The two proposed prompts for response on the Likert scale are:
— The instructor created an environment of belonging and inclusion in the classroom.
—– The course addressed diverse perspectives that included marginalized voices.
“This language was not chosen willy-nilly. There was a lot of debate over ‘marginalized,’” said Dr. Jason Lovvorn, who chairs the committee in charge of drafting the questions.
While the first question was not discussed as thoroughly, the use of “marginalized voices” in the second statement left some faculty senator’s wondering if this could be misinterpreted by students and used as an opportunity to make unfair criticisms of a professor.
Ratings on course evaluations have the potential to affect professors’ eligibility for raises, promotions and, in some cases, can even put their job security at risk.
“It might also be that, ‘Well they didn’t discuss authors who claim the earth is flat, and therefore they didn’t talk about the marginalized voice I wanna hear from,’” said Dr.
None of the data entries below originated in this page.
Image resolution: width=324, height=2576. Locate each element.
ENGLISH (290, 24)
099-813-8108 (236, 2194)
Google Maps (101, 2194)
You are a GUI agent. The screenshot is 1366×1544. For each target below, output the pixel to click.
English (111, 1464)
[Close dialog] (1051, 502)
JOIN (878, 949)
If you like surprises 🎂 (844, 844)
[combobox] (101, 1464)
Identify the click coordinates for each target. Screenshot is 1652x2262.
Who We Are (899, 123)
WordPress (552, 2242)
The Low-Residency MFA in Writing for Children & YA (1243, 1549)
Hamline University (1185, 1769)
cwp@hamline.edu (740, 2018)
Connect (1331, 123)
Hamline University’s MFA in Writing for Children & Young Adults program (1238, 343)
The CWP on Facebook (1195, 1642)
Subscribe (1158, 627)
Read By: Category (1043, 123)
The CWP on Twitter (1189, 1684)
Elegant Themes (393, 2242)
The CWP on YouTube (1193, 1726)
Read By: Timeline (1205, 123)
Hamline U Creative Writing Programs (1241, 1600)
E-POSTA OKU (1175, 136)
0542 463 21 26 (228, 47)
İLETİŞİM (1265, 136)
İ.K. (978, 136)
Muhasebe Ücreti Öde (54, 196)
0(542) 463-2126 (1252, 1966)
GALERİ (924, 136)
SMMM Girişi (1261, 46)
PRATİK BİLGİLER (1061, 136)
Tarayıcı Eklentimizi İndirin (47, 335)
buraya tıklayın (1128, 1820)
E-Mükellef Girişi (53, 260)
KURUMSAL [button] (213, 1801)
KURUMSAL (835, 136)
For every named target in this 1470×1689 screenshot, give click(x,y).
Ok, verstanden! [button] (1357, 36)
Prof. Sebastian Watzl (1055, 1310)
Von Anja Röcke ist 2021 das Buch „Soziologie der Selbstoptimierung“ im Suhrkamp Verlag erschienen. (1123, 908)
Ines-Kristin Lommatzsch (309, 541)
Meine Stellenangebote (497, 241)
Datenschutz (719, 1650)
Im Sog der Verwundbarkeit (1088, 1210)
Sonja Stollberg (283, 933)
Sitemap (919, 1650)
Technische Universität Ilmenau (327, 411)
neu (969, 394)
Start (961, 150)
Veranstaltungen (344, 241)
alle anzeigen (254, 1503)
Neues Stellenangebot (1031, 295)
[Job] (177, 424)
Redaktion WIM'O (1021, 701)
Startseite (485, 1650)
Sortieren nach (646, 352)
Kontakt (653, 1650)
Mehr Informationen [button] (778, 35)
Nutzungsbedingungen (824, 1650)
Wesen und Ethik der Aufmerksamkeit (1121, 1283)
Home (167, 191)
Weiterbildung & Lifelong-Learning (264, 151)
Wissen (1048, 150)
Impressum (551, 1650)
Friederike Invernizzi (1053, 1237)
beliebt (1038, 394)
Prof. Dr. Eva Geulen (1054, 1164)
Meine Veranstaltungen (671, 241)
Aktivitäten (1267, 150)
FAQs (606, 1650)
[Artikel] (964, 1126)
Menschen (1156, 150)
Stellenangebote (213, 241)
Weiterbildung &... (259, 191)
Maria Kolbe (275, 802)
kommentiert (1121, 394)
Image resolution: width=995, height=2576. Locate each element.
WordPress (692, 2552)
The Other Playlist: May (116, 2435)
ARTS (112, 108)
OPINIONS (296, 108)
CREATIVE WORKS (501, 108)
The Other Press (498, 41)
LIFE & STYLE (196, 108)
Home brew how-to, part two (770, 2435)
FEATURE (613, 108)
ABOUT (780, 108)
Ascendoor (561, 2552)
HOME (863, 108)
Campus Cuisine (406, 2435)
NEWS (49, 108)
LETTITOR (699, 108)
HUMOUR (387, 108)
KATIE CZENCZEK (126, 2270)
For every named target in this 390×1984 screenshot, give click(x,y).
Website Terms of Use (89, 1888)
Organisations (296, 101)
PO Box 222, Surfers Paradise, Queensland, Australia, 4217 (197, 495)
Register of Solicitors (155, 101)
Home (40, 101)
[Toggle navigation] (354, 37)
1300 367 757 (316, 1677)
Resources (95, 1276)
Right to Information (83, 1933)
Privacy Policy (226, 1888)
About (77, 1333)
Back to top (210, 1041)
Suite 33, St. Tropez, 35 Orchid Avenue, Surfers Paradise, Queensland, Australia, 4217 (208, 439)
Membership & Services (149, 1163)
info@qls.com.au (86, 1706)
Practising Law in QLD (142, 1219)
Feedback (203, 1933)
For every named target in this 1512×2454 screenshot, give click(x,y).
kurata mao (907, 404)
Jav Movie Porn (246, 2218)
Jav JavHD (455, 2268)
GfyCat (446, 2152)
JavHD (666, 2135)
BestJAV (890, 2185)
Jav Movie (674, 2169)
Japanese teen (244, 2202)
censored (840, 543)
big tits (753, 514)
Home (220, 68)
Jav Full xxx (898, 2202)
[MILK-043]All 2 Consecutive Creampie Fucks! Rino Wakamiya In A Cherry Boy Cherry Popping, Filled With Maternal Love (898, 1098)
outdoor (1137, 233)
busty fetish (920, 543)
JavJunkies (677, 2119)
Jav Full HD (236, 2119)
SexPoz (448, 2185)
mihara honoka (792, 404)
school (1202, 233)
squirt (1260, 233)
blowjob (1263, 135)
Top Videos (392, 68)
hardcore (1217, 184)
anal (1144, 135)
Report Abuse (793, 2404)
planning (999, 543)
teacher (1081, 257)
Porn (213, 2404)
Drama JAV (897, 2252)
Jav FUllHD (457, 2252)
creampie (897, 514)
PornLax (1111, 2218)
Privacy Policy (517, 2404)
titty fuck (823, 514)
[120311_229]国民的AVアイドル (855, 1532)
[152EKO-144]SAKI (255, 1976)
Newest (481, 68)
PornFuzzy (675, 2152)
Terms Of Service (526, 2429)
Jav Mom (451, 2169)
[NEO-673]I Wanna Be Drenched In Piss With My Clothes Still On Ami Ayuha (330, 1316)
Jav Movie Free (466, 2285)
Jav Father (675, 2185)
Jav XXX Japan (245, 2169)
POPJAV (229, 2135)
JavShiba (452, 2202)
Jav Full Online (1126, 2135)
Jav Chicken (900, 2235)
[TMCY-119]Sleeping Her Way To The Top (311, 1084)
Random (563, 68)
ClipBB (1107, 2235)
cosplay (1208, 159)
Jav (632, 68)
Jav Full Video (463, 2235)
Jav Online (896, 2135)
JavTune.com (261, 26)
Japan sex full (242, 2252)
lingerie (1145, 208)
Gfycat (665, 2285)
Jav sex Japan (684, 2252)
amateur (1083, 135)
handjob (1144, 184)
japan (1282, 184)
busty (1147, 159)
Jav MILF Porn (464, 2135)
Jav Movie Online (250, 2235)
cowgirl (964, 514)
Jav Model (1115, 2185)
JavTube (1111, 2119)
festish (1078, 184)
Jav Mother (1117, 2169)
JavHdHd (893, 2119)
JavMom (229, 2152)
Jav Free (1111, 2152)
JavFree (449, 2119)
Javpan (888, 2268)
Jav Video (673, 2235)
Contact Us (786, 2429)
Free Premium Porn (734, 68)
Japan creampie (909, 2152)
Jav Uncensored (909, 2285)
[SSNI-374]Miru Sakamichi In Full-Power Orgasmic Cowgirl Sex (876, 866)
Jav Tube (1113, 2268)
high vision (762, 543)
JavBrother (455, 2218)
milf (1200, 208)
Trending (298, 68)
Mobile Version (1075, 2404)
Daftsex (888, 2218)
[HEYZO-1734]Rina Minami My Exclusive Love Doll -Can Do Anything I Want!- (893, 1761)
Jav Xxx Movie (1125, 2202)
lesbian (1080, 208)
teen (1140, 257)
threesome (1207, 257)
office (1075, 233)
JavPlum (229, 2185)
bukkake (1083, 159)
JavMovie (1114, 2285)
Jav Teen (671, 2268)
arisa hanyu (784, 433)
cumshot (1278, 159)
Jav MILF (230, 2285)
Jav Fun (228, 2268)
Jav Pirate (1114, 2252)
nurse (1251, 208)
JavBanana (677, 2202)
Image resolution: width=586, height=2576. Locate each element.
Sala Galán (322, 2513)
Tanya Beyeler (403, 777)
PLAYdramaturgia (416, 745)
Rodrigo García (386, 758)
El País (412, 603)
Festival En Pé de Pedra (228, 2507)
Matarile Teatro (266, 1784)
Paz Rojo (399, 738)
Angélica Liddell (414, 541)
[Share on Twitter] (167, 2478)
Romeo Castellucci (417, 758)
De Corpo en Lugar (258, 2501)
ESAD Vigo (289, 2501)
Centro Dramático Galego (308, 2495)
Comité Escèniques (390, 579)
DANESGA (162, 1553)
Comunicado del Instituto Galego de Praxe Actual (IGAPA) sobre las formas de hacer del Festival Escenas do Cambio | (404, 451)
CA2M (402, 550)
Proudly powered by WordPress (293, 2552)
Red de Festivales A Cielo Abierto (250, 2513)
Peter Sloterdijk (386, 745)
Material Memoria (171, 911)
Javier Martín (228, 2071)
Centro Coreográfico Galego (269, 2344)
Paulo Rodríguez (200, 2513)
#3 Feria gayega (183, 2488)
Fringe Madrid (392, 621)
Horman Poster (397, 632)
Nathan Griffith, president of the faculty senate.
Dr. Amy Crook, former president of the faculty senate, said the language used in these prompts should mirror the language faculty senate has used in other places to avoid confusion.
In other places such as catalog and curriculum, the wording “historically underrepresented perspectives” is used, and Crook suggested this should be the phrasing of the second prompt instead of marginalized.
Other faculty senators felt it would be OK to add the prompts to course evaluations and change them if needed.
“Nobody’s going to go to the gallows over these two questions anytime in the near future. So I think it’s fine for us to experiment and test and fail and test and fail,” said Dr. Anthony Blash, faculty senate representative for the College of Pharmacy.
Others felt the proposed course evaluation would benefit from an explanation of its language.
“If we were to include one or both of these questions in the questionnaire, I think we should then provide … some defining document,” said faculty senator Dr. Mark Volker.
If these prompts pass, the earliest they would be included in course evaluations would likely be the fall semester of 2022.
Faculty senators will spend the next three weeks considering these questions before voting on them at the public meeting on April 25.